UK-built satellites to form backbone of global IoT device network
Three UK-built satellites are set to launch on a SpaceX rocket tomorrow that are designed to monitor and tackle climate change as well as track endangered wildlife.
The three firms behind the satellites received nearly £15m from the UK Space Agency, through the European Space Agency’s (ESA) Pioneer Partnership Programme, to help complete their projects.
The Oxford-based Lacuna Space has developed a satellite designed to support IoT devices by “reaching every corner on Earth”.
Lacuna sensors, which fit in the palm of your hand and can run for years on a single battery charge, can be used to monitor the environment, track wildlife and help farmers by providing data on the health of cattle and crops and for water and soil management.
Two of the satellites, built by Spire, in Glasgow, will develop optical intersatellite links (ISL) which will help to send large amounts of data from space down to Earth. This will enable constellations of satellites to become integrated networks in space, capable of delivering high volumes of data at speed to anywhere in the world, including remote and rural areas, disaster areas and at sea.
This enhanced data and better predictive analytics will improve our understanding of the environment and the impact we have on it, the UK Space Agency said.
Science minister Amanda Solloway said: “As we get ready to host the UN Climate Change Conference, COP26, in Glasgow later this year, the UK is leading the way in exploiting space to tackle climate change, developing satellites that enable our world class scientists to monitor the environment in remarkable detail.
“As well as supporting out climate ambitions, these British-built satellites will provide exciting innovation in remote sensing and tracking, kickstarting industry to offer new services that will help to improve all our lives.”
Elodie Viau, director of telecommunications at ESA, said: “ESA is proud to enable small and medium-sized enterprises in Europe to become space mission providers and enter the space industry through programmes such as Pioneer.
“It provides innovators and entrepreneurs with the means to access space through cost-effective processes, creating jobs and boosting prosperity, and supporting the success of the European and Canadian space industry in the highly competitive global telecommunications market.”
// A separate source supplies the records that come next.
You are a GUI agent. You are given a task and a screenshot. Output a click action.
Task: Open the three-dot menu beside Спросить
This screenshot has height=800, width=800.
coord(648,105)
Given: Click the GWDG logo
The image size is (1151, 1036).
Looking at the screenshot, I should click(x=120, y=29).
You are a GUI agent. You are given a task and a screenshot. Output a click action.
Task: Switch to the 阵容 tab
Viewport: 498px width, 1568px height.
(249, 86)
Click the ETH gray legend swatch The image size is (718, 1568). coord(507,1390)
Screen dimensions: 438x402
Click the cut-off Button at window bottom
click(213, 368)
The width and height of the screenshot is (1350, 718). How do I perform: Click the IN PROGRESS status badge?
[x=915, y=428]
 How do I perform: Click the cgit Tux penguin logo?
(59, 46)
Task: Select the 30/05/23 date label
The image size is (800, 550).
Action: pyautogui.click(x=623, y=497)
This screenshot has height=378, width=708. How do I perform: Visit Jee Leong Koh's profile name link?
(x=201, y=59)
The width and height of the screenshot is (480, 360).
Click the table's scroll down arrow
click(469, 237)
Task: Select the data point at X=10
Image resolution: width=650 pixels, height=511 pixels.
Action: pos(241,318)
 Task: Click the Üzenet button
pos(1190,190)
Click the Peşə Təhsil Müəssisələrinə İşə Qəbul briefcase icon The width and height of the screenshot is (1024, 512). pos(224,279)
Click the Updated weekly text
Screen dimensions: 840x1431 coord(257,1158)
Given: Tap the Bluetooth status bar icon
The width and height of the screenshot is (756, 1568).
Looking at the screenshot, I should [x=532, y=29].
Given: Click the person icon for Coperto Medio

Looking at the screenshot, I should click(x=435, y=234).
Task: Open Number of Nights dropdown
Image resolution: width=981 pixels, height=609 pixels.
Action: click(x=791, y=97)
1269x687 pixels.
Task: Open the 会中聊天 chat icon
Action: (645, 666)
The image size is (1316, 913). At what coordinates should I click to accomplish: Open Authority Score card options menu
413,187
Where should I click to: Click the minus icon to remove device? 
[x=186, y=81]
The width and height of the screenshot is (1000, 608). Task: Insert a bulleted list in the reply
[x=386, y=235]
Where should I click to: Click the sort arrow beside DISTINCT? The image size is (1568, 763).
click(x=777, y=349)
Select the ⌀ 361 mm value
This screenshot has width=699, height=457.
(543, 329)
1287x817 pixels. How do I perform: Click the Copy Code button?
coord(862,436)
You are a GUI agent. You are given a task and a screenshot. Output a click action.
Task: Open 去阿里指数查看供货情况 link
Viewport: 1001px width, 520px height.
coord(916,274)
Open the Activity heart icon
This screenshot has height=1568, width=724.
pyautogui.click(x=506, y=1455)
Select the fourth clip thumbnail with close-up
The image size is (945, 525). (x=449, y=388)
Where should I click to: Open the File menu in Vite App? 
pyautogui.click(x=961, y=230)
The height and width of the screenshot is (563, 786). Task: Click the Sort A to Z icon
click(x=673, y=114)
The third satellite is built by In-Space Missions, based in Hampshire. It will include the demonstration payload for Lacuna Space’s satellite IoT service. This first version is a high gain, wideband software defined radio which will enable a number of different applications including tracking ship radars to creating heat maps of 4G mobile usage.
In May, scientists from the University of Bristol said that earth observation satellites are essential tools for tracking the progress of climate change in real time.